Owen pointed at Brady. “That’s not—”
“Who sat in his pajamas, eating pizza and pouting while I power-washed the dock and fixed the roof when Jeremy went to that convention last month and didn’t invite you?”
Owen was scowling. “You said you didn’t need help, and those comic book conventions are full of signature-starved deviants. I would be stupid not to worry about him going alone.” He looked at the stranger next to him. “It’s more complicated than he’s making it sound. I’m not jealous of—”
“Right. You’re not jealous,” Brady interrupted, on a roll. “Because you’re not gay and you two are just buddies. Buddies who fuck like it’s an Olympic sport you’re training to medal in. Who cuddle on the couch after work to watch a movie or slash your mutual Xbox enemies. Buddies who can’t resist saying, ‘I love you’ and stopping to kiss every five minutes. When you’re not holding hands and romping with your cute little dog by the lake.”
A woman wearing a birthday tiara leaned on her hand and sighed beside them. “That sounds like heaven or a Hallmark movi
e. If you don’t want your boyfriend, Blondie, I’ll take him off your hands. I love a good romp.”
“I want him.” Owen covered his face with one hand, swearing before he turned back to the bar. “You’re just trying to piss me off now.”
Seamus moved into the camera’s view. “Maybe you should give him a break, Brady.”
“He doesn’t need a break, he needs honesty. I’m actually trying to help.” Brady laid a hand on Owen’s shoulder and the image zoomed in. If he weren’t so humiliated, he would have been impressed with the picture and sound quality on that asshole’s smartphone.
“I get it, believe me,” video-Brady rambled on. “Sure, with the family and at that private club of yours it’s fine. But the same guys who praised you in the locker room for your football skills and lady-killer rep are avoiding you. You had one employee turn in his resignation when he found out. You stop yourself from kissing the man you love in public because you know people will stare. We can toast Ireland and the Supreme Court’s decision all night long—” The pub cheered at that before he continued. “But we’ll still have to wake up in the morning and know that people don’t change as fast as the laws, and someone at the next party you go to will be surprised you don’t act the way their favorite television show told them a gay man would.”

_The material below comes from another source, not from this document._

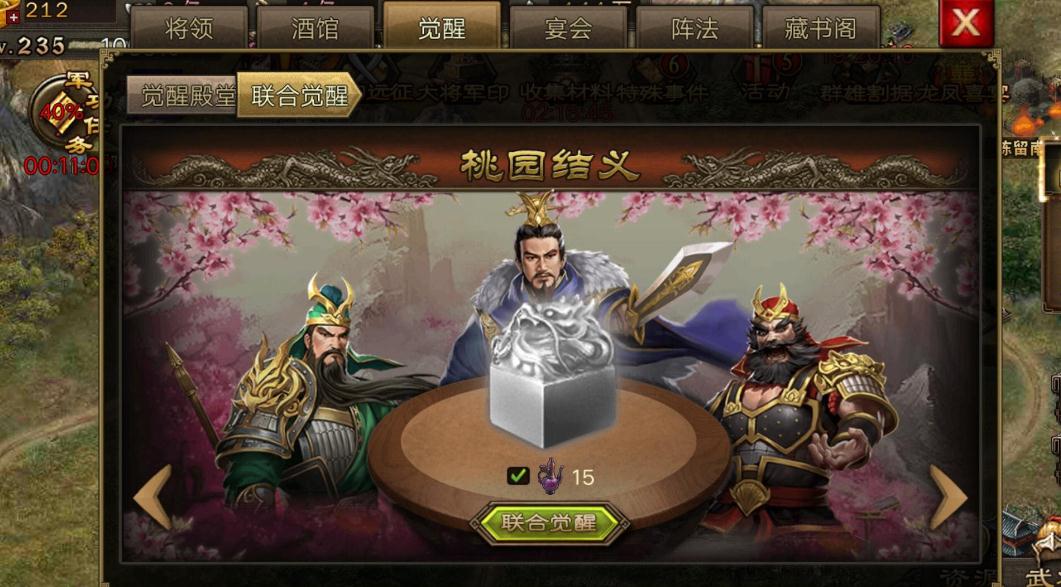Image resolution: width=1061 pixels, height=587 pixels.
Task: Select the 联合觉醒 sub-tab
Action: (x=298, y=95)
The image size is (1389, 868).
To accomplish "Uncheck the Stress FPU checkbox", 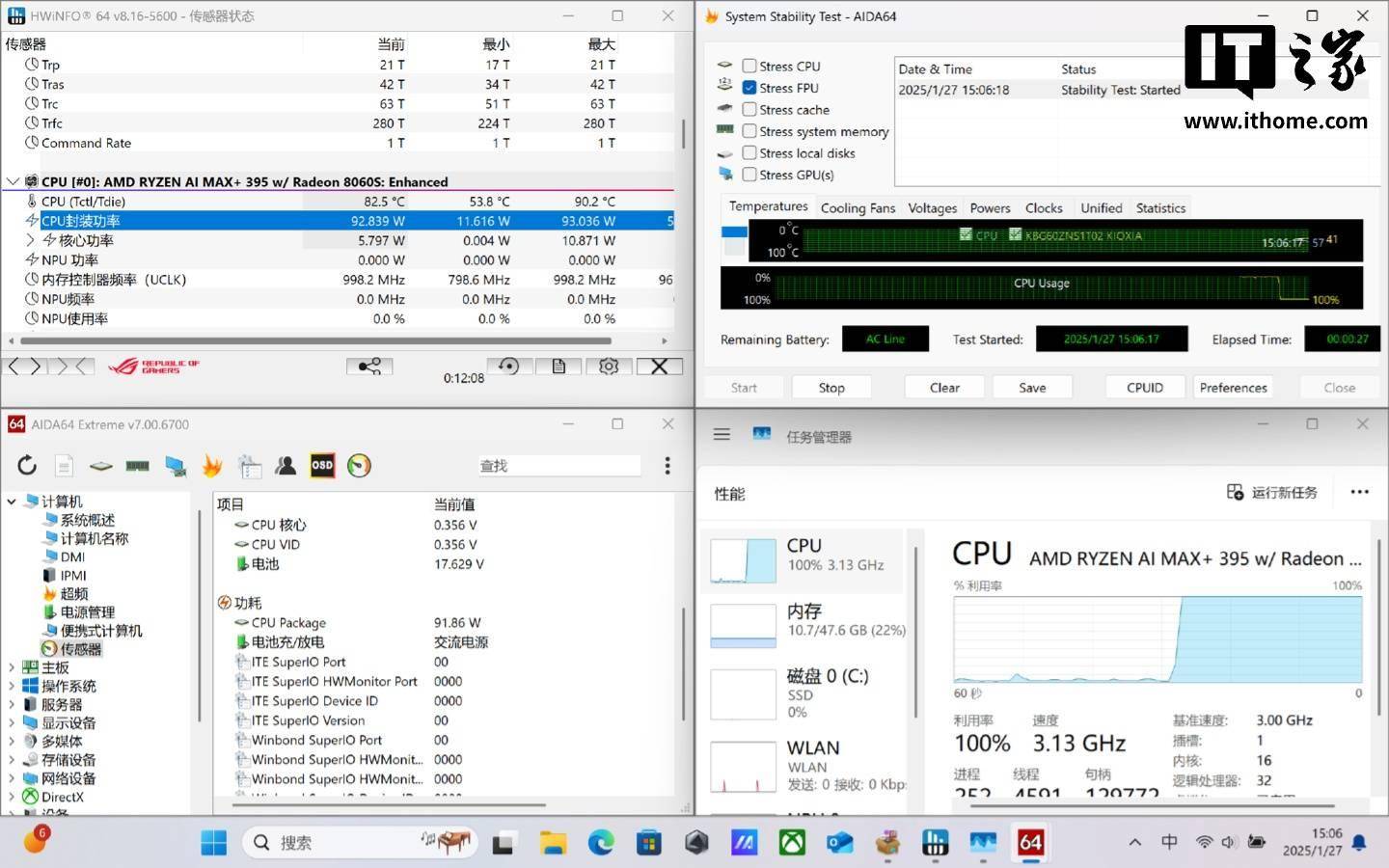I will (749, 88).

“Exactly.” Owen turned back to Brady, his own cheeks rosy with drink. “That’s it, that’s exactly it. It’s none of their fucking business, is it? I’m in love with Jeremy. He’s the only one I have to answer to. The only one that matters.”
“Then why did you follow me here instead of talking to him?”
“I can’t. Not about… I can’t.”
“You have to. Put yourself in his shoes for a minute. You won’t say you’re gay but you’re still in his bed. I’ve seen the way he reacts. I know it bugs him. He’s smart enough to know your kind of situation rarely turns out well. Loving him has made your life more difficult. He has to carry that, wondering each day if you’re going to look at him and decide it’s not worth it.”